Nature study maps the human proteome, revealing cancer drug targets
A 13,000-protein atlas shows where cancer rewires tissue biology, sharpening target selection, toxicity checks, and repurposing opportunities.

Built from 2,856 samples and more than 13,000 quantified proteins, a new spatial map of the human proteome shows not just which proteins exist, but where they show up across healthy tissue, fetal tissue, tumor tissue, and the tissue around a tumor. The atlas gives cancer research a much sharper way to separate promising targets from likely toxicity traps.

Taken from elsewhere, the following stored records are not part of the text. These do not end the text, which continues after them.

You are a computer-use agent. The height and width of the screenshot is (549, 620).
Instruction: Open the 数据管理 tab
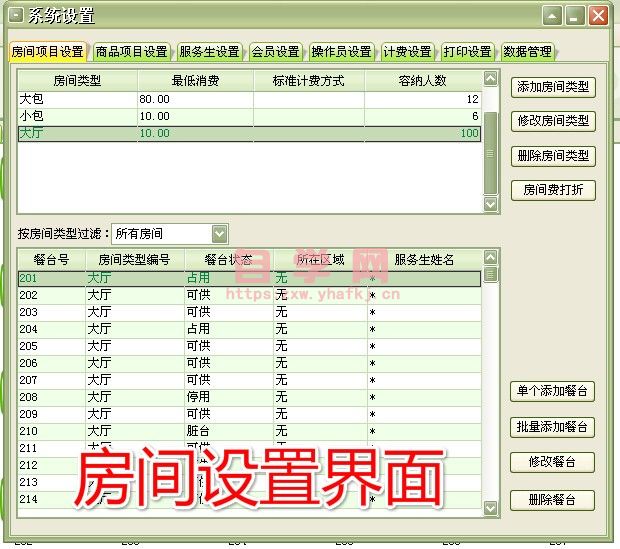coord(527,52)
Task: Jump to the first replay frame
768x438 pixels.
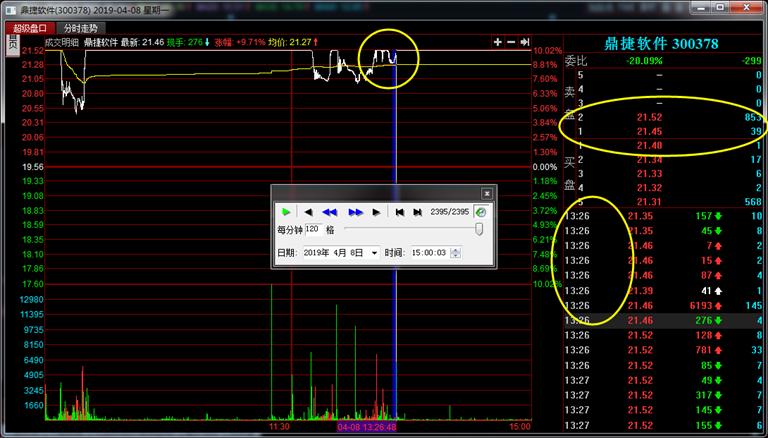Action: [x=399, y=212]
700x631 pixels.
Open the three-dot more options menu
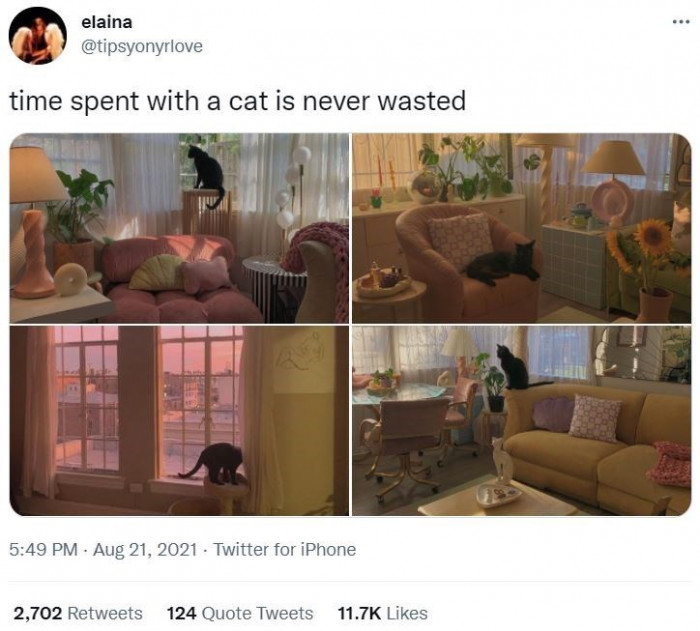click(681, 21)
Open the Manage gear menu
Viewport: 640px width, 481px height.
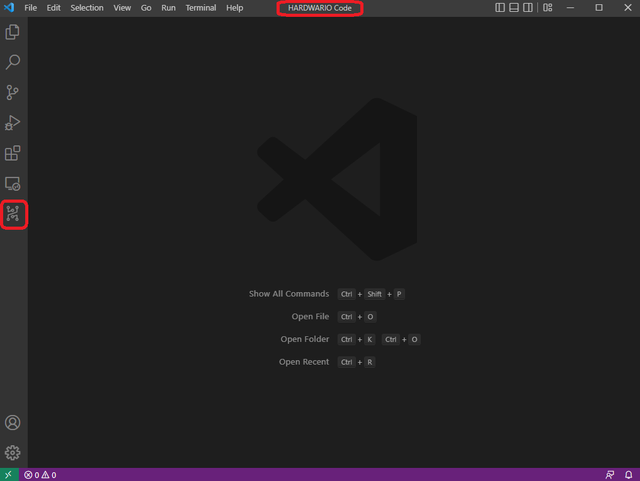(13, 453)

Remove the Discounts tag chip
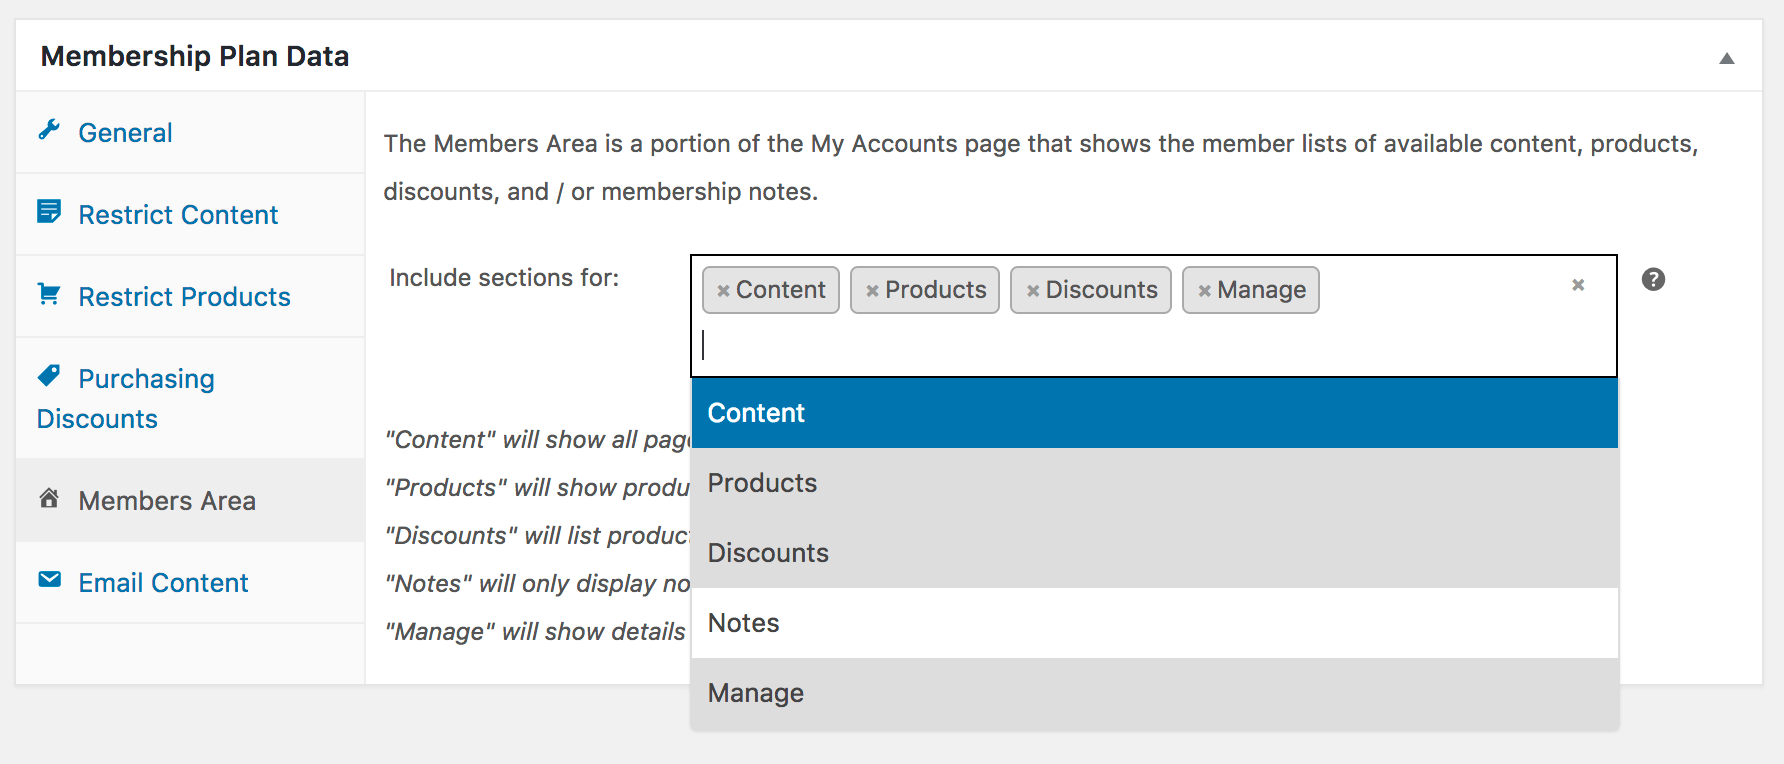coord(1033,291)
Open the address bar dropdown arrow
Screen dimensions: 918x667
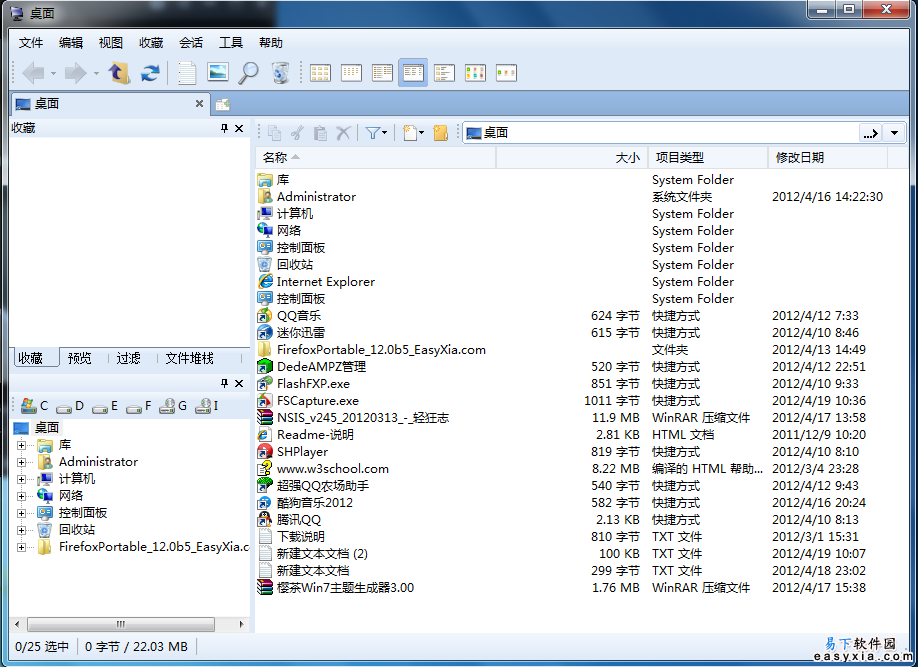pyautogui.click(x=894, y=133)
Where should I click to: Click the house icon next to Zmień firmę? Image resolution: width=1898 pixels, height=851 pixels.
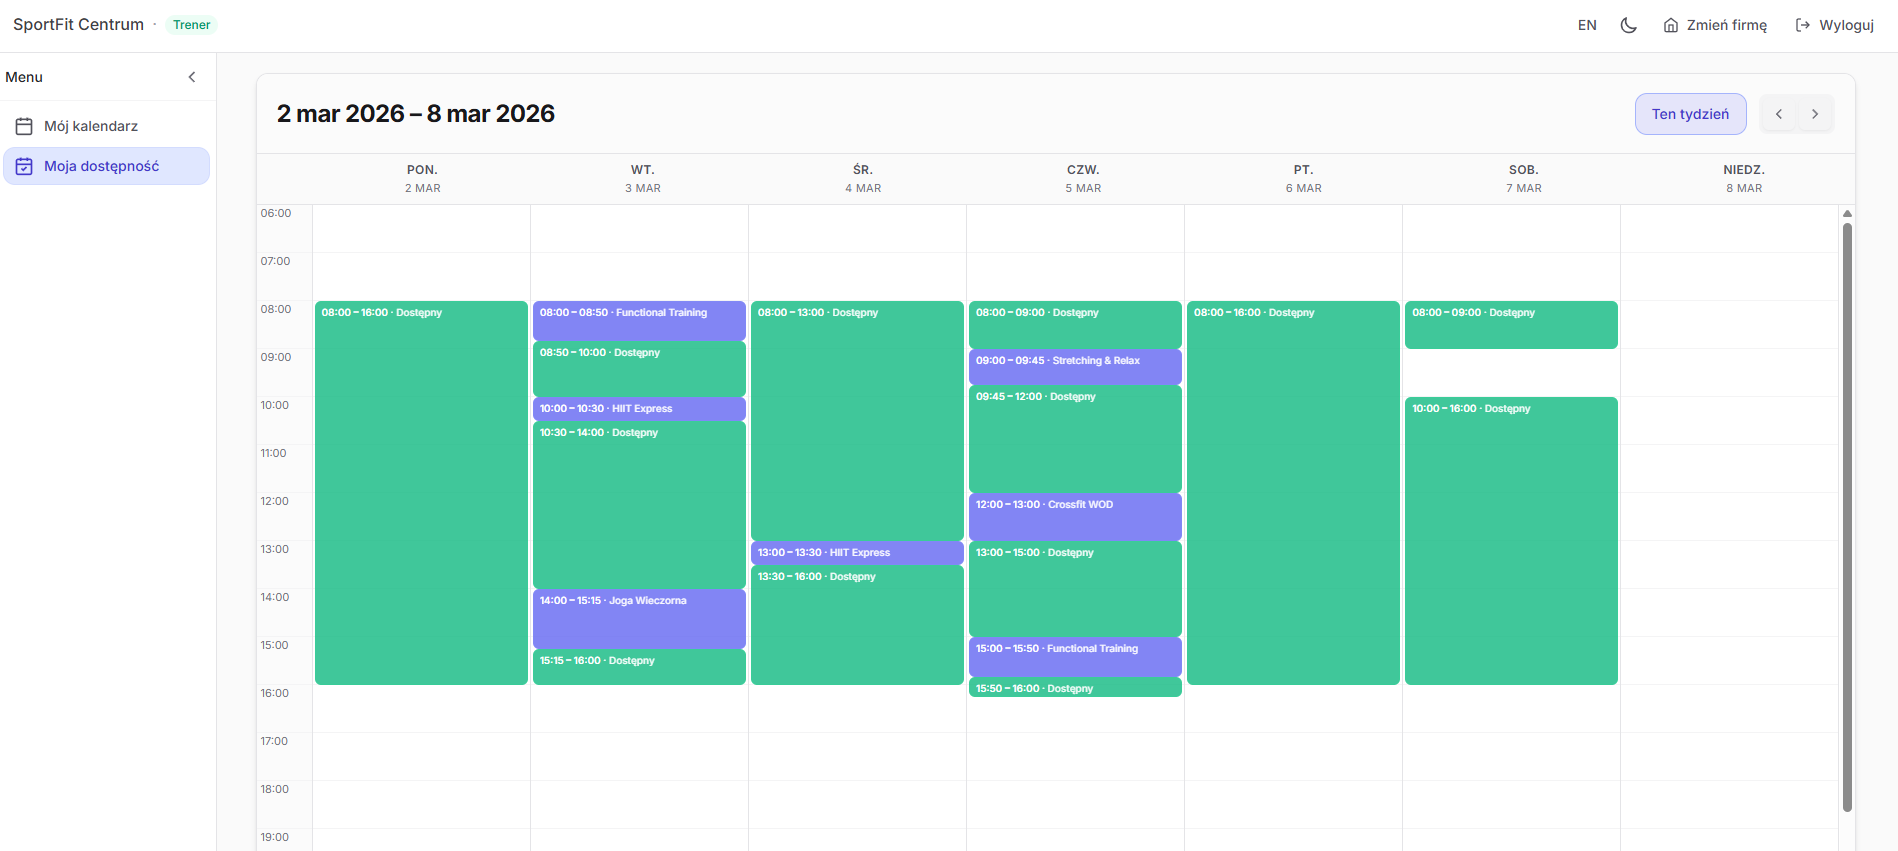pos(1670,25)
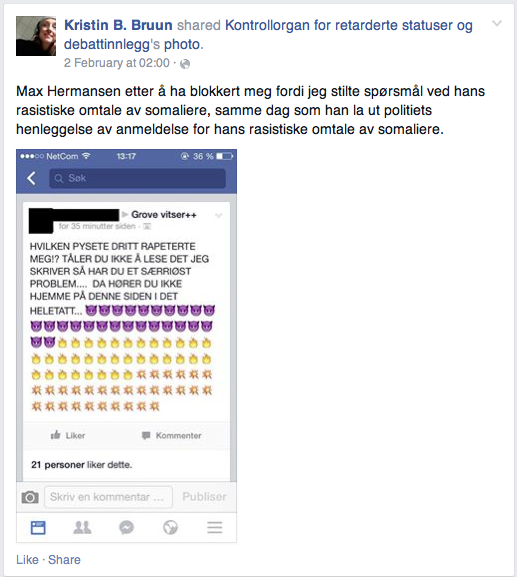Image resolution: width=517 pixels, height=577 pixels.
Task: Open the Messenger chat bubble icon
Action: [126, 528]
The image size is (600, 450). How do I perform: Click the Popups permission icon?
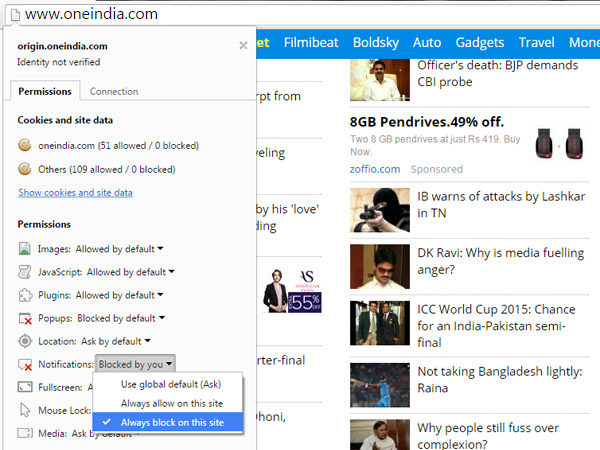click(25, 318)
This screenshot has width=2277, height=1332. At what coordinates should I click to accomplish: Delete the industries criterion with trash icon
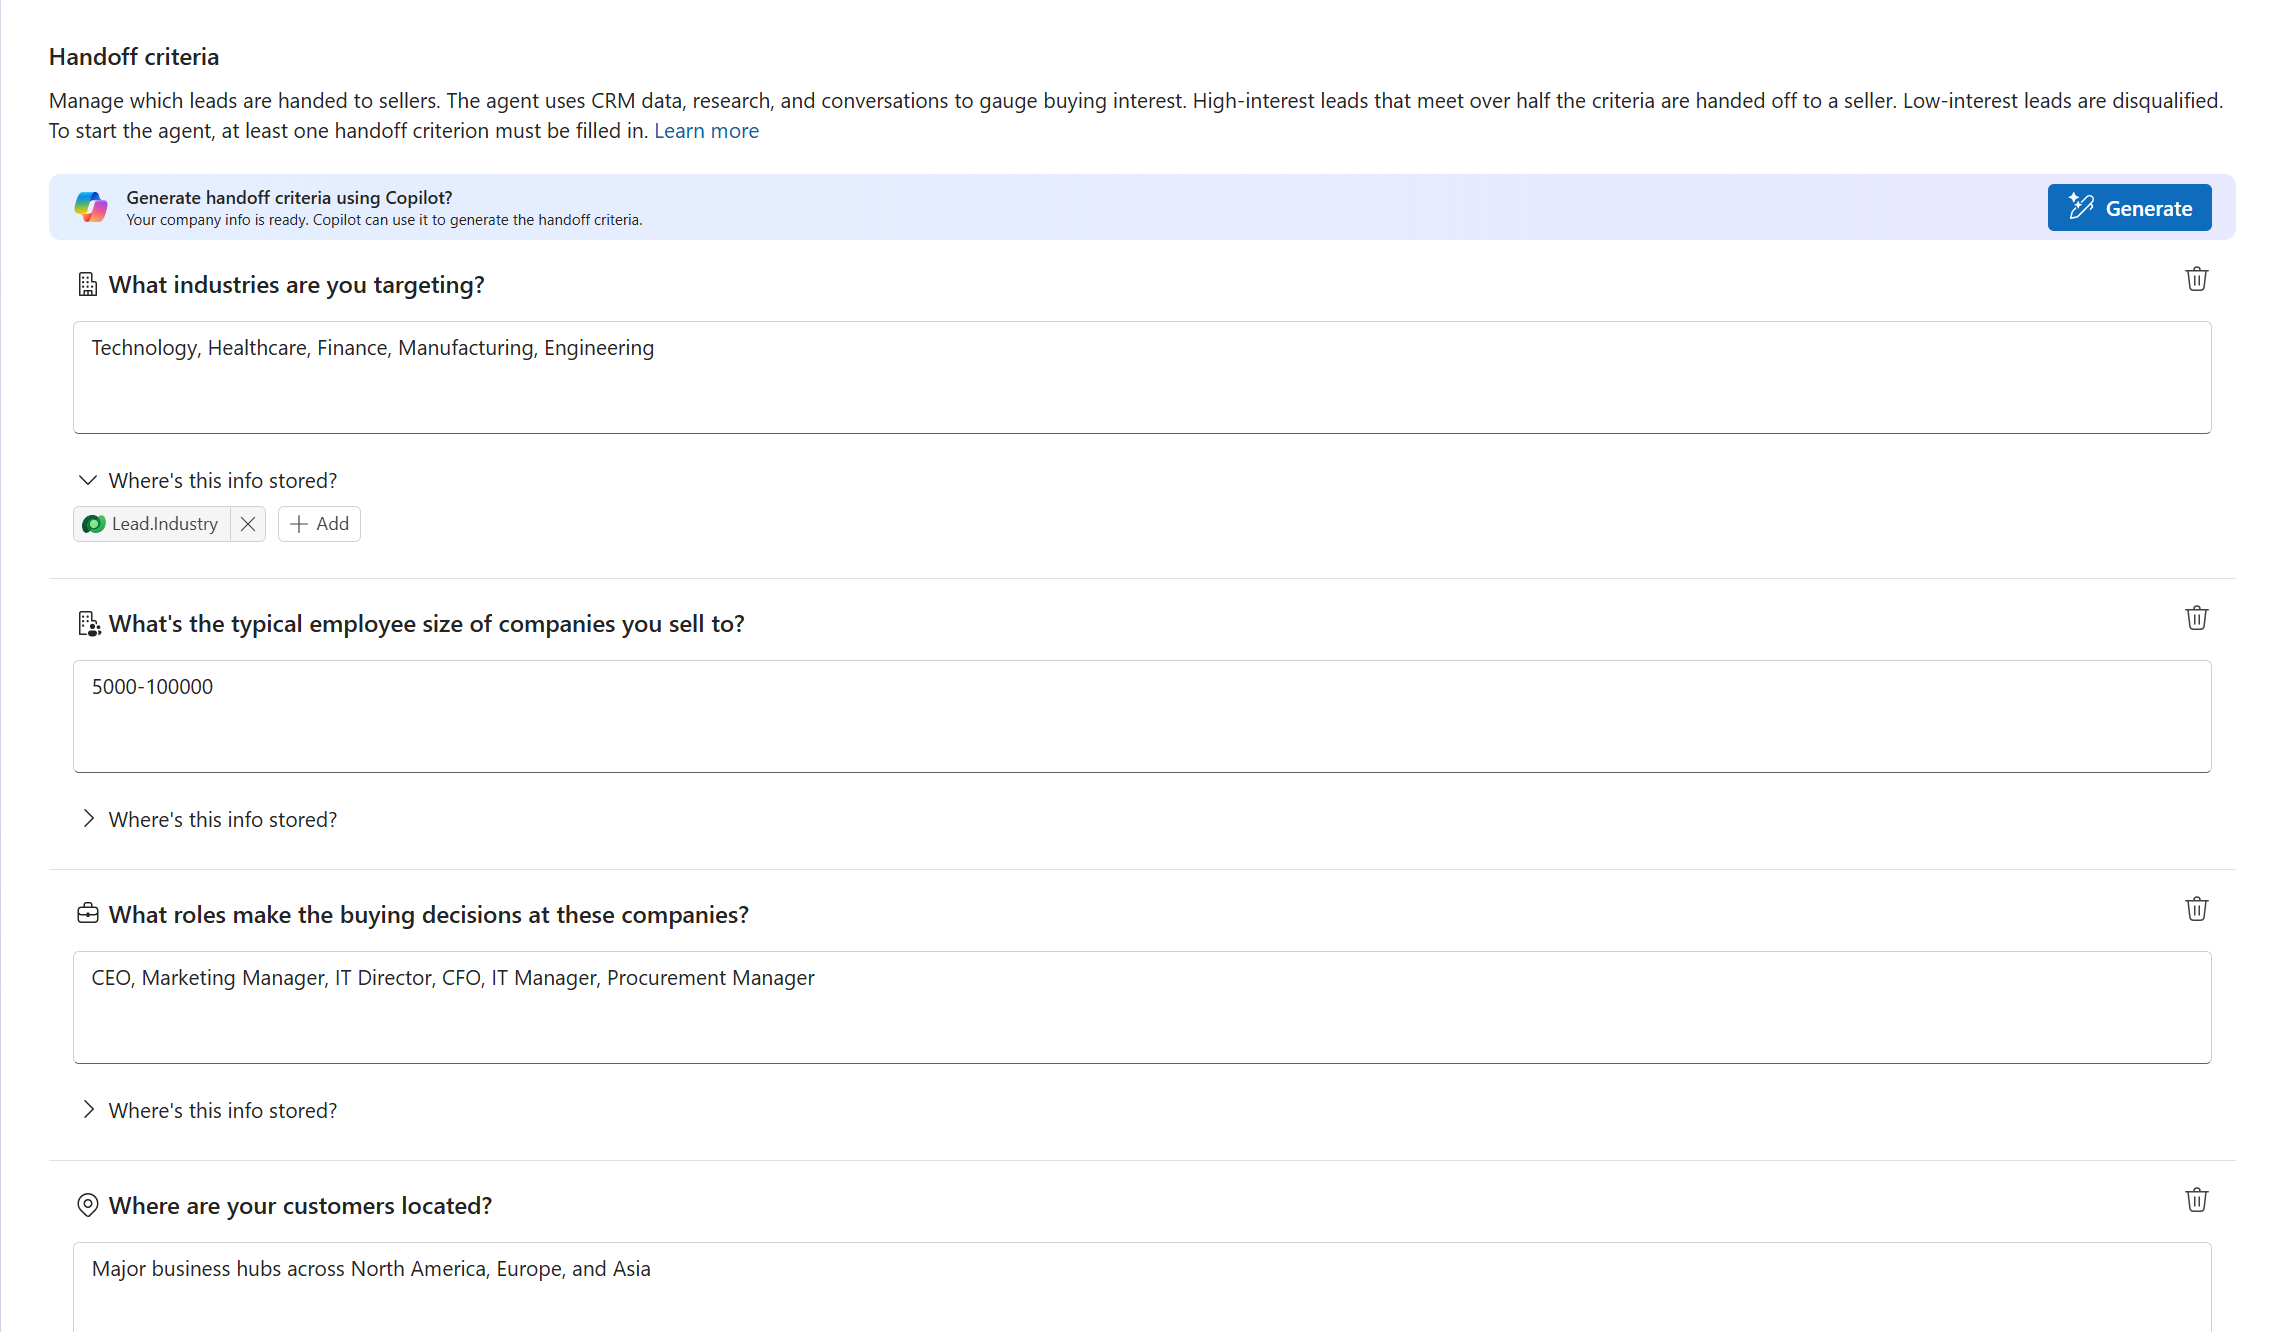coord(2196,279)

What the atlas actually covers
The resource spans 58 major tissue types, 251 specific tissue subtypes, and 25 carcinomas, making it broad enough to compare organ biology against cancer biology without reducing everything to a single disease slice. The team collected samples from 9 post-mortem adult donors, 8 healthy participants, 9 post-mortem fetal donors, and 1,015 patients with cancer, then profiled the material with data-independent acquisition mass spectrometry. DIA-MS is built for consistency across large cohorts, which suits a cross-tissue proteome map.
The spectral library covers more than 75% of human protein-coding genes, and the project characterizes 208 understudied proteins and 82 missing proteins, which pushes the map beyond the usual high-traffic targets and into the places where real discovery still lives. In practice, that means researchers are not just looking at the familiar kinases and receptors that dominate drug pipelines. They are also seeing proteins that have been hard to place in tissue context until now.
Why protein location changes the drug picture
Protein abundance alone has always been a blunt instrument. A protein can be present in two tissues and still behave very differently depending on the local microenvironment, developmental state, and disease context. This atlas maps proteome trajectories across fetal, healthy adult, adjacent non-tumor, and tumor tissue, turning a static expression table into a developmental-and-cancer continuum.
Quantitative comparisons across diverse tissue types and states can indicate organ-specific toxicity, identify repurposable anticancer drug candidates, and prioritize therapeutic targets. A target that looks attractive in a tumor but also lights up in an essential normal tissue becomes a safety concern, while a target that is tumor-enriched and tissue-restricted rises on the list fast.
The atlas also includes adjacent non-tumor tissue. Cancer does not only rewrite malignant cells, it also reshapes the surrounding tissue, and the atlas gives researchers a way to see that spillover in protein terms. A protein that looks “clean” in bulk tumor data can still be embedded in a broader tissue program that predicts side effects or weak efficacy.
What becomes newly possible for drug repurposing
Drug repurposing depends on context. An approved drug only becomes interesting for a new cancer indication if its target appears in the right place, at the right level, in the right disease state. This atlas gives drug teams a tissue-aware filter for exactly that kind of screening and a way to identify drug candidates that may be repurposed as antineoplastics.
Instead of starting from scratch with a brand-new molecule, teams can begin with existing compounds and ask a cleaner question: does the target sit in a cancer-relevant proteomic state while staying relatively quiet in the organs that would make the drug unsafe? The atlas is not a repurposing answer key, but it changes the first pass from guesswork to a map with tissue, cancer, and developmental context built in.
Most proteomics programs still struggle with the gap between what is measurable and what is actionable, especially in underexplored proteins. Because this atlas characterizes understudied and missing proteins alongside the better-known ones, it can pull overlooked candidates into the repurposing conversation sooner.
Why precision medicine gains a better map
Precision medicine needs more than mutation calls and transcript counts. It needs a read on what the tumor is actually doing in tissue, and this atlas gives that read in protein space, where many drug decisions are ultimately made. The resource provides wide-ranging insights in developmental biology and oncology and could aid the identification of therapeutic targets and the development of treatments for cancer.
A map like this becomes useful when it can be queried against a specific tumor type, tissue subtype, or protein family. The project is a quantitative resource for navigating the proteome in the human body and in common cancers. That makes it the kind of dataset that can feed target review, biomarker triage, and patient stratification work rather than sitting as a one-off atlas on a shelf.